Dataset ICDAR 2019

ICDAR 2019 Competition on Recognition of Handwritten Mathematical Expressions and Typeset Formula Detection

Illustration of ICDAR 2019 Competition on Recognition of Handwritten Mathematical Expressions and Typeset Formula Detection

Downloads

File Type Size Mirrors
TC11_package_CROHME2019.zip
Zip file with data, tools and papers
other 364 MB Mirror 1

Description

This package provides training and test data from the competitions CROHME 2011, 2012, 2013, 2014, 2016 and 2019.

Dataset Information

This package bundles the CROHME training and test data accumulated across several editions of the competition together with the typeset formula detection (TDF) extension introduced in the 2019 edition.

Ground Truth

Math expression for online and off handwriting

The ground-truth is available in INKML format (with latex string and mathml structure), in Stroke Label Graph (SLG, associating stroke to ground-truth) and Object Layout Graph (symbol layout tree independent of the strokes). These ground-truth allows training and evaluation for on-line and off-line recognition tasks.

Typeset Formula Detection

Using the ground-truth from the GTDB datasets, the math expressions are located in a set of scientific documents.

Research Tasks

Online Handwritten Formula Recognition

For the traditional task in CROHME, participants must convert a list of handwritten strokes captured as a list of polylines from a tablet or similar devices to a Symbol Layout Tree (SLT). This SLT captures the segmentation of strokes into symbols, symbol classification, and the spatial relationships between symbols. SLTs are represented using labeled directed graphs, so that all segmentation, classification, and relationship (parsing) errors can be automatically identified and compiled using tools developed for CROHME (CROHMELib and LgEval).

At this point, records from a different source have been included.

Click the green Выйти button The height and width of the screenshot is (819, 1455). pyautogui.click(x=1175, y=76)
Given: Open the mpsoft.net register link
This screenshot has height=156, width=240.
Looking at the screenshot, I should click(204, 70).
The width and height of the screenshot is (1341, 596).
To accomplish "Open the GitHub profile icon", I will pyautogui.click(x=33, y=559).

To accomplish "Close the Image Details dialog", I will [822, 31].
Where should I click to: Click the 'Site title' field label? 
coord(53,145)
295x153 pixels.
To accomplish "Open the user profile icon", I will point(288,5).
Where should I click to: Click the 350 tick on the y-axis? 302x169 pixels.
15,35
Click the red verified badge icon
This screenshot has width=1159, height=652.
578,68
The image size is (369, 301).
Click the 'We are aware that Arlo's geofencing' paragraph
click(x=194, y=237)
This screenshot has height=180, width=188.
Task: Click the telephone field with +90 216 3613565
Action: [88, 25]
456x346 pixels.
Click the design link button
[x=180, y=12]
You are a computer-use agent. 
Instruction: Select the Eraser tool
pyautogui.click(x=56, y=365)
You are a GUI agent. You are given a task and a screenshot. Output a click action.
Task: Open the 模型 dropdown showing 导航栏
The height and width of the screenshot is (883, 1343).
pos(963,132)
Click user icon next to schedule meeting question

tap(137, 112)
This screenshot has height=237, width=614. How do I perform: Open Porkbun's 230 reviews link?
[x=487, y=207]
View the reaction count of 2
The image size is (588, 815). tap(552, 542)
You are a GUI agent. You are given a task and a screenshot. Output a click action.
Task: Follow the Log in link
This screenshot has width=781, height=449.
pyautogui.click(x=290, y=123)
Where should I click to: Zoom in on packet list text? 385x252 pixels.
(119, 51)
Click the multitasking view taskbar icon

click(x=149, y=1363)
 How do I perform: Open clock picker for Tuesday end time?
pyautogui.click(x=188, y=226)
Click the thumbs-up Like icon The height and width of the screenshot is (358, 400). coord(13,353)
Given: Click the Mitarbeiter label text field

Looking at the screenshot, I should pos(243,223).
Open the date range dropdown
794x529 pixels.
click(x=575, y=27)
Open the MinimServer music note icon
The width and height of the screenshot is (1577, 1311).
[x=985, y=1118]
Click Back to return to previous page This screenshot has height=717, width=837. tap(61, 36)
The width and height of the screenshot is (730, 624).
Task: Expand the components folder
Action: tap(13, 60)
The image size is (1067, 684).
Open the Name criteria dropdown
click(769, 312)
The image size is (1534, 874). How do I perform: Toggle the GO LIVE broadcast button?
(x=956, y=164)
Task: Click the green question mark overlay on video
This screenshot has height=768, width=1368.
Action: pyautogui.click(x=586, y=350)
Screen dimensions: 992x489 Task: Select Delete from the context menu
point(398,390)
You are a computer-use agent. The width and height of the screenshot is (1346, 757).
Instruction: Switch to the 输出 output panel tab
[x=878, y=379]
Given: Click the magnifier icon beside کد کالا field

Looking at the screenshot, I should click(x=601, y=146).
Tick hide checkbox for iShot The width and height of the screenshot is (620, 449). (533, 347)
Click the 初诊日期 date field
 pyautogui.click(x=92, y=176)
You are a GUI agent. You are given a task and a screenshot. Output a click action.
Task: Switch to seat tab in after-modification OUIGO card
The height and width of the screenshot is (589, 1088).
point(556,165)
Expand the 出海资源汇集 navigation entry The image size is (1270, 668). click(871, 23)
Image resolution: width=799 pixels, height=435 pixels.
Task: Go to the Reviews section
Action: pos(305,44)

Offline Handwritten Formula Recognition

For offline recognition of handwritten inputs, we render images from the (x,y) points in the CROHME InkML files. As in the previous task, for a given test image, participating systems must produce one .lg file.

Detection of Formulas in Document Pages

In this task, for a given document page, participating systems identify the location of formulas using bounding boxes. Evaluation is done by calculating the intersection over union (IoU) with the groundtruth annotations.